Social media company Facebook has taken a bold stride, rolling out a new branding initiative that will impact all its child companies, including Instagram and WhatsApp. The company’s standard, all-common, blue masthead will remain on its social media site, but the new logo and masthead boast an all-caps, sans-serif font, and a distinctly different red shade. The branding change may seem like a strange move by the company. However, since Facebook’s involvement in other areas of technology has seen it move from a social media giant to a tech giant, the logo may be the business’s attempt to change public perception.
Making the Company Stand Out
Facebook, the social media site, is just one of the ventures that Facebook, the company, is now involved in. With recent technology purchases such as Oculus, and delving into blockchain technology with its innovation of Libra, the company stands to benefit from its rebranding efforts to let the world know they own these technologies. The company has come under scrutiny in recent months with a series of anti-trust lawsuits instituted by the US government.

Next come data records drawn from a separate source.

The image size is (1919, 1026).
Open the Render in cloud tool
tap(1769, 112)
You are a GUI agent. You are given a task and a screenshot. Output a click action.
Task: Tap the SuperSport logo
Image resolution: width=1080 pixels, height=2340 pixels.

The aim is that by changing the company’s logo from the social media site’s logo, the average citizen may begin to see them in a better light. Facebook hasn’t been letting any of its acquisitions fall away from the parent company, and the company has leveraged increasing control on WhatsApp and Instagram. Facebook CEO Mark Zuckerberg notes that the company intends to combine the underlying infrastructure of Facebook, WhatsApp, and Instagram to provide a better user experience for existing customers.
Hedging its Bets
Anti-trust investigations against the company continue, and there is speculation that the rebranding may be an attempt to keep the company from having to split up its holdings into different individual businesses. The discussion of whether the company should be broken up or not hinges on the level of autonomy that WhatsApp and Instagram have when compared with Facebook. The rebranding may work in the company’s favor, since they intentionally state that the parent company owns all of those subsidiaries, making it much harder to force a split if the company loses the anti-trust case.